You really can't throw a stone without hitting someone with dietary restrictions nowadays. Even 3 years ago, when Mr. GF was being diagnosed, this whole "gluten free thing" was pretty unheard of. Three years later, we were married in the Catholic church and Mr. GF was able to receive communion with gluten free wafers we had special ordered. Sure, they tasted like Fritos, but being able to receive the Body of Christ was something he had not been able to do for 3 years.

A deal breaker for our venue of choice was their willingness and ability to provide Mr. GF with a gluten free menu and cake, as well as being able to cater to the few vegetarian and vegan guests we would be hosting. You hear stories of people eating nothing but the salad course because they're not given a choice for a meal that fits their needs, and that appalls me. You wouldn't invite a friend who is vegetarian over for a steak dinner, so why would a wedding celebration be any different?

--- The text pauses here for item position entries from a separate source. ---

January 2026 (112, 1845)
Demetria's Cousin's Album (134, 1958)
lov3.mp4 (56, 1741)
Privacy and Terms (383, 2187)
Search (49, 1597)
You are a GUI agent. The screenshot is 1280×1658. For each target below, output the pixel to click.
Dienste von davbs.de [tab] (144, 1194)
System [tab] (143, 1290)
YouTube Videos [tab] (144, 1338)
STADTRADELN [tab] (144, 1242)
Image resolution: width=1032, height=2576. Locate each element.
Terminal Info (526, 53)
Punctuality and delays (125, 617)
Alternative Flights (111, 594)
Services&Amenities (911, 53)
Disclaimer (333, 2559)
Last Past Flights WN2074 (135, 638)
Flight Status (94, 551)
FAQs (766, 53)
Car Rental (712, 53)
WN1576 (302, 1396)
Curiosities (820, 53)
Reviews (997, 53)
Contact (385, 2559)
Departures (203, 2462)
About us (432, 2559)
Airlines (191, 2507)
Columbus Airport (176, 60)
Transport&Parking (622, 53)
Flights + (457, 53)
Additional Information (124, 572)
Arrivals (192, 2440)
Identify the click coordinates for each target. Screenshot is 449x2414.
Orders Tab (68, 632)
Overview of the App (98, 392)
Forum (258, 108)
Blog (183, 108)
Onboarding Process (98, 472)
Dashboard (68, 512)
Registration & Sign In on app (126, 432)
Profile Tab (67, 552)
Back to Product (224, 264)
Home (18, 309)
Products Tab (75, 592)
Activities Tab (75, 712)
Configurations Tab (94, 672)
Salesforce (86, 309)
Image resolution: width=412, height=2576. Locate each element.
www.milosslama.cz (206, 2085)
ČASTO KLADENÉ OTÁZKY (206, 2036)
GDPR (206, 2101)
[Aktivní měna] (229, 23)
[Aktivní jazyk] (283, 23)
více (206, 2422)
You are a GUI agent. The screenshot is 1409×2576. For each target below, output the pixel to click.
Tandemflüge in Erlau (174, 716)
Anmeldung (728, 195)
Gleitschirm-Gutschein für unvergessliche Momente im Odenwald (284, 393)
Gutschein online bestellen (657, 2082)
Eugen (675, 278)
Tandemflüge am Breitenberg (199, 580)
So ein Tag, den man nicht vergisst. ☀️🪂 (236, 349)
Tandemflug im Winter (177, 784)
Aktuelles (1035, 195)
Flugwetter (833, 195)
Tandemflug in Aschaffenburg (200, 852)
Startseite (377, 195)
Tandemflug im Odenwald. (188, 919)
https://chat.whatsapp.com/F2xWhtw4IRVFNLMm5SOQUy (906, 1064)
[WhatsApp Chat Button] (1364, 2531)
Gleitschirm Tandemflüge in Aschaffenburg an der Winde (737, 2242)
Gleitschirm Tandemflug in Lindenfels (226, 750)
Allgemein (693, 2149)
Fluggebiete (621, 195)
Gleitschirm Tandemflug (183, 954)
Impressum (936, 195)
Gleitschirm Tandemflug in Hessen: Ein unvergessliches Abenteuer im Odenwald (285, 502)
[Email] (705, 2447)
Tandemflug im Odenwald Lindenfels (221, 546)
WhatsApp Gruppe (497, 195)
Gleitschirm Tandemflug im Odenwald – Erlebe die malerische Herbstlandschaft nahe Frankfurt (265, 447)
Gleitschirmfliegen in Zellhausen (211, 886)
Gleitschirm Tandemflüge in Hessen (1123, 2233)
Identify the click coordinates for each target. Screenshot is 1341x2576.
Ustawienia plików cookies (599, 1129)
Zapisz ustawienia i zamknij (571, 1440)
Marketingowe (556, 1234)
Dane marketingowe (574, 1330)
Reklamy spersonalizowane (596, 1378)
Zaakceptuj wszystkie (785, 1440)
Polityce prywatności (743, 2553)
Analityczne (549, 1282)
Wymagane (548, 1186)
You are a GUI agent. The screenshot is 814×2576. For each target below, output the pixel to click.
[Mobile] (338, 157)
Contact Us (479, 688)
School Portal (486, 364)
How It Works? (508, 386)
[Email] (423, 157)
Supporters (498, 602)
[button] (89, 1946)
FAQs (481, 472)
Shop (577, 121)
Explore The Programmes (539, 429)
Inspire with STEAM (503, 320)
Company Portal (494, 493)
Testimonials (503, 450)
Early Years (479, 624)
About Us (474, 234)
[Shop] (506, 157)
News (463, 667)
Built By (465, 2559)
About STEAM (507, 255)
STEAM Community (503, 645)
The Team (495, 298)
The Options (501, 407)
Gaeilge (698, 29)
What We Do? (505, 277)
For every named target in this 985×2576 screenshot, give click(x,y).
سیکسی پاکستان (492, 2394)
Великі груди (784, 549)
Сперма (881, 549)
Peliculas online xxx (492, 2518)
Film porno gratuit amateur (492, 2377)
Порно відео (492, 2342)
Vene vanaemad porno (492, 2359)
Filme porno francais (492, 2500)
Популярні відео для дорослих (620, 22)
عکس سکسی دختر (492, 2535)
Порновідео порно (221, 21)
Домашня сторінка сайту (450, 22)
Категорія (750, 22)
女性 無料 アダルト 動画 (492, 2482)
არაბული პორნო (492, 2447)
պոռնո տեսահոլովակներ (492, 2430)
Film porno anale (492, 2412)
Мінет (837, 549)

It's much larger scale, yes, but extra effort can and should be put in to make your guests as comfortable as possible. And anyways, I'd hate to see someone hit the open bar with just a salad in their stomach.

A simple way to keep track of food restrictions was to request that our guests make note of such restrictions on the back of their RSVP card. That way we could directly write down next to our table assignments and food choices if there were any special needs for our guests. We had gluten free, vegetarian, shellfish, seafood, dairy, and nut allergies that our venue, The Barker Tavern in Scituate, MA, handled perfectly and without complaint or extra charge. Our main wedding cake was not gluten free, but Konditor Meister Bakery of Braintree, MA provided Mr. GF with a personal sized gluten free Chocolate Decadence cake.

So when planning your wedding or next event, do your research. Shop around. Talk to your vendors. In this day in age there is no reason why you can't have a wedding or event that caters to your dietary needs.